Bricusse was educated at University College School in London and Gonville and Caius College, Cambridge.
In the 1960s and 1970s, Bricusse enjoyed a fruitful partnership with Anthony Newley. They wrote the musical Stop the World - I Want to Get Off (1961) which was successful in London and on Broadway, and was made into a (poorly received) film version in 1966. Also in collaboration with Newley, Bricusse wrote The Roar of the Greasepaint—the Smell of the Crowd (1965) and Willy Wonka & the Chocolate Factory (1971), based on the children's book by Roald Dahl, and for which they received an Academy Award nomination for Best Original Song Score.
Working solely as a lyricist, Bricusse collaborated with composer Cyril Ornadel on Pickwick (1963), based on Charles Dickens' The Pickwick Papers, a successful vehicle for Harry Secombe. Later collaborators included Henry Mancini (Victor Victoria in 1982) and John Williams (Hook in 1991). As composer and lyricist he scored the successful film Doctor Dolittle (1967), for which he received an Academy Award for Best Original Song (Talk to the Animals), and the less-successful Goodbye, Mr. Chips (1969).
Works for Winds
- Bricusse and Newley on Broadway (arr. Barker)

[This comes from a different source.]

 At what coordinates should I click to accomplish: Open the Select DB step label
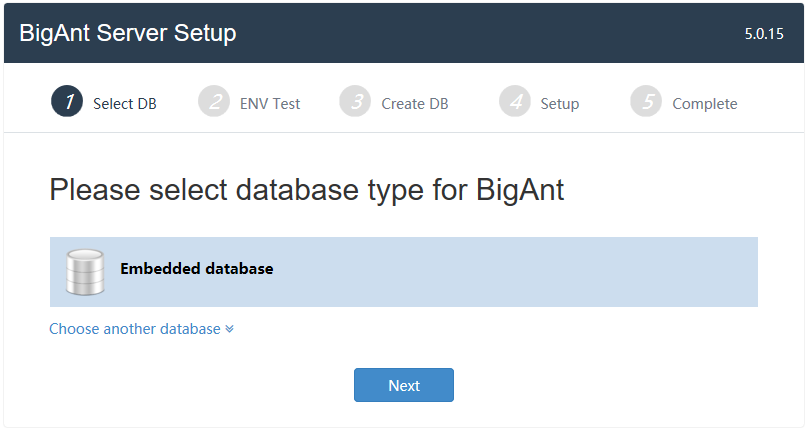(x=125, y=104)
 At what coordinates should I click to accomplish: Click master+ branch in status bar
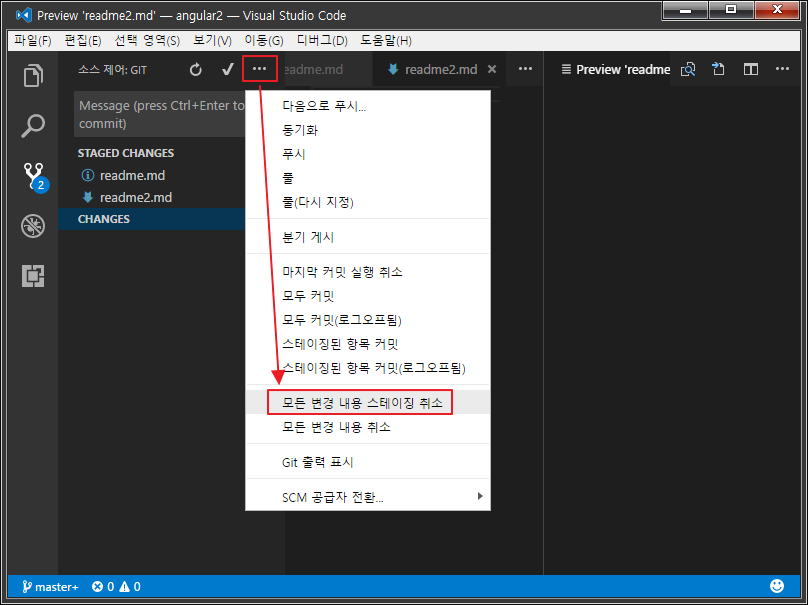(x=49, y=587)
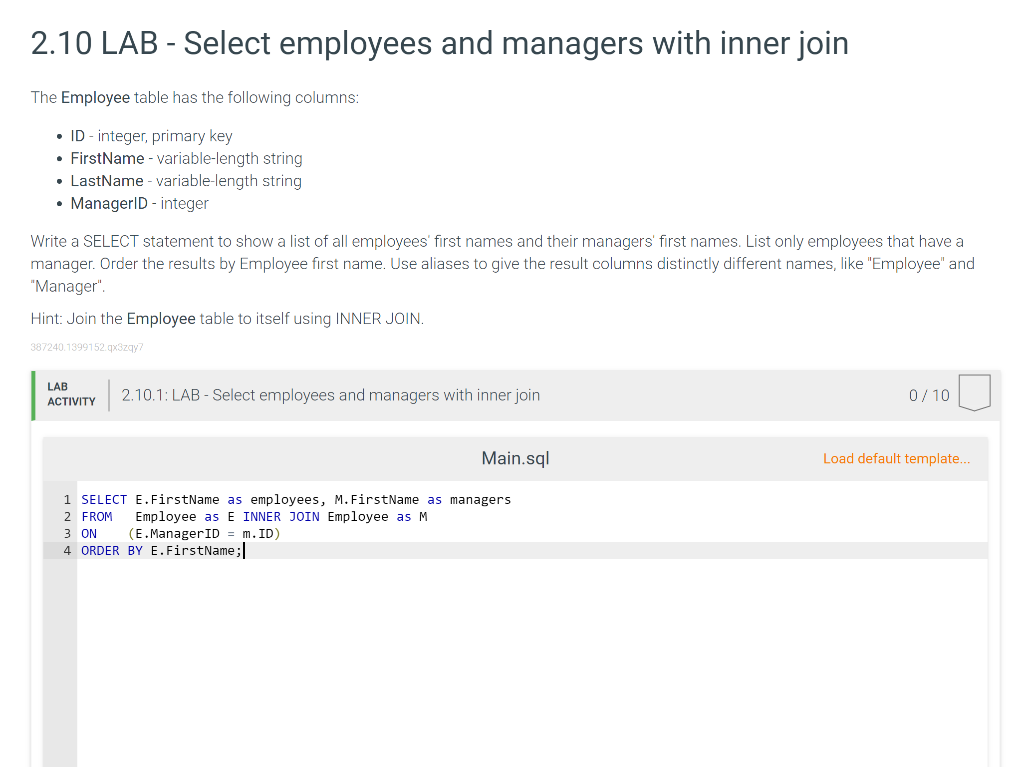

- The Candy Man (arr. Edmondson) (1972)
- Dr. Doolittle, Selections (arr. Scheffer)
- Good Old Bad Old Days, The (arr. Siebert) (1972)
- Highlight from "Willy Wonka and the Chocolate Factory" (arr. Longfield) (1971)
- New Life Band, A
- Pure Imagination (arr. Wagner) (1971/2013)
- Time is My Friend (arr. Kinyon) (1972)
- Genzlinger, Neil. "Leslie Bricusse, Prolific Songwriter for Stage and Screen, Dies at 90." New York Times, 20 October 2021.